Austin Hedges (C, JSerra High School, California) - I don't think I've ever used a high school player as an example of 'How it's done' but if you ever wanted to see what I feel is the 'ideal' trigger, then just watch this. Activate the hands aggressively, engage the muscles of the upper body, let the hips get going underneath, all without adding any unnecessary length to the swing? That, my friends, is 'How it's done'. Hedges has a couple things working against him -- his body isn't very projectable and his swing doesn't have a ton of room to improve as it's already quite dandy -- but with that kind of efficiency, he doesn't need to be 'projectable'. I'll never, ever say any high school hitter's swing is 'perfect' (or any Major Leaguer's, for that matter) but the only thing to quibble over what Hedges needs to work on would be how he works his lower half. A little bit more load in his back leg and a better drive out of his rear hip, and his hit tool will take care of the rest. Throw in the fact that Hedges is a ball of energy behind the plate with some serious defensive tools -- he should stick long term at the position -- and his bat gets even more intriguing. Give Hedges some time to iron out his lower half, and then just enjoy watching him play pepper with the fences.

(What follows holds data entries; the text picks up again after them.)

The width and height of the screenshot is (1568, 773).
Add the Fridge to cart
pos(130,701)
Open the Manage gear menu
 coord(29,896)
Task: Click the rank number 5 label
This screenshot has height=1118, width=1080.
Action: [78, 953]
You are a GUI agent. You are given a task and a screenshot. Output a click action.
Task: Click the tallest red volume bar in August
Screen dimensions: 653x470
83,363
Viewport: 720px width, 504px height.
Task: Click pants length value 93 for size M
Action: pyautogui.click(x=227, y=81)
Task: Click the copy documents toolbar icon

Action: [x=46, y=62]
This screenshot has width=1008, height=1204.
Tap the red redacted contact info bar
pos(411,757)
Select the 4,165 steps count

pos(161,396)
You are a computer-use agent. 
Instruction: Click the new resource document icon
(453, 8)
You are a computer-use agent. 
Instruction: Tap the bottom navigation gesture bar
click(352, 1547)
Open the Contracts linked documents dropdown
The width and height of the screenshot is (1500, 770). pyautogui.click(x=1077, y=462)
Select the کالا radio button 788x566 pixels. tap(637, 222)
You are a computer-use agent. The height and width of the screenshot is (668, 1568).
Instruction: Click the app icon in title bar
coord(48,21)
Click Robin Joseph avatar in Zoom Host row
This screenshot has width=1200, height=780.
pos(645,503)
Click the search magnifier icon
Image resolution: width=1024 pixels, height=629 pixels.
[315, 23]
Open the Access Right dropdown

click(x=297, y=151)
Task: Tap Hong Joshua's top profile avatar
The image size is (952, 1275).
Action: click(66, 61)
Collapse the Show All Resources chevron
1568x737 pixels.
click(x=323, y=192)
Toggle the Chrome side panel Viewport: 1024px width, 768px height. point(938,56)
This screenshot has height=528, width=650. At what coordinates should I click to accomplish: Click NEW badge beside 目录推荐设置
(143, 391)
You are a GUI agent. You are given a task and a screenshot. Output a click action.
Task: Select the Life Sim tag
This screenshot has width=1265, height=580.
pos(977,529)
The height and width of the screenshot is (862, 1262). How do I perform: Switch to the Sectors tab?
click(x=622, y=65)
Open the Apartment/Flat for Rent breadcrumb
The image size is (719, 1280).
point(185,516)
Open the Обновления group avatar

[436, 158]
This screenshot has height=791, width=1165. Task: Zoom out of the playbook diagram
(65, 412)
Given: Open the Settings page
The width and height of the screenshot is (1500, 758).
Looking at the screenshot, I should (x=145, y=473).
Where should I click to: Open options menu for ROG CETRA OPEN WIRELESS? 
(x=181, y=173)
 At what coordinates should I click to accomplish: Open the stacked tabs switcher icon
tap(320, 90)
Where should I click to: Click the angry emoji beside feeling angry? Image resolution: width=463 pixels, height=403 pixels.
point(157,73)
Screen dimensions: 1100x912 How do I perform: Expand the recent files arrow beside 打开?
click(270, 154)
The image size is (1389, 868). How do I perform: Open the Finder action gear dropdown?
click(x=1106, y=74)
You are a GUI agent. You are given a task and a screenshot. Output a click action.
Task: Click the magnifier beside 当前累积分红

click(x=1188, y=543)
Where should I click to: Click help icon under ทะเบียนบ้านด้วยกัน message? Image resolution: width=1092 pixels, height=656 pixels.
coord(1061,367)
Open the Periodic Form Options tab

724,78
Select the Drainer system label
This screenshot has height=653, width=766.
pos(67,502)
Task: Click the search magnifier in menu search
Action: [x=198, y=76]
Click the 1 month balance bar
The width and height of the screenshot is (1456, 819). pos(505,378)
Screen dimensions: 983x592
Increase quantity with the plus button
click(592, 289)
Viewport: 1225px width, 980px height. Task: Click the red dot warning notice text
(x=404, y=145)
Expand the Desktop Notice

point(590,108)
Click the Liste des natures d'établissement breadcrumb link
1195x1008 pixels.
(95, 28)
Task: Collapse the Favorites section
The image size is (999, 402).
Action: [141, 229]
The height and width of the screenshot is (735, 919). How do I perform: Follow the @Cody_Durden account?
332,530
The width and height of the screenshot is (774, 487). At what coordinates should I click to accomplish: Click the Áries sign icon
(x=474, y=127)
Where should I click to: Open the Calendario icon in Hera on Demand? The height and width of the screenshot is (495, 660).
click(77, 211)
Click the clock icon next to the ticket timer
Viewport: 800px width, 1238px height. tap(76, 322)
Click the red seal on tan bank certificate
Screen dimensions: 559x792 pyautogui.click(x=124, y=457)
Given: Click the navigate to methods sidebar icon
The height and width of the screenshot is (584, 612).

Jake Hager (SS/3B, Sierra Vista High School, Nevada) - Any hitter who has a compact stroke and an idea how to use his top hand will make me take notice. Jake Hager is one of those types of hitters. The equation is simple -- the less length in your swing, the more contact you will make. The more top hand in your swing, the harder that consistent contact will be. Hager has easy and clean actions at the plate, and gets his barrel through the zone very quickly thanks to, you guessed it, his top hand and short stroke. Hager is, however, walking a fine line between being top hand dominant and a top hand dictatorship. I would like to see him get more out of his bottom hand, especially into and right after contact. Rarely does he get full extension, and should he learn to get long out in front of him, the balls he strikes well should have a lot more carry into the gaps, which is never a bad thing -- unless a Franklin Gutierrez army of clones are standing in the tall grass, that is. Hager can cover the pitch up in the zone. How he covers the bottom of the zone will determine how well he hits for average. There is some room to fill out in his frame, and it should hold extra strength well. I'd like to see Hager get a little more aggressive with his hands at launch and get his bottom hand a bit more involved to help in the extension department. Add a little bit of strength on top, and Hager's power would really start to play up, making his very good hit tool that much more dangerous.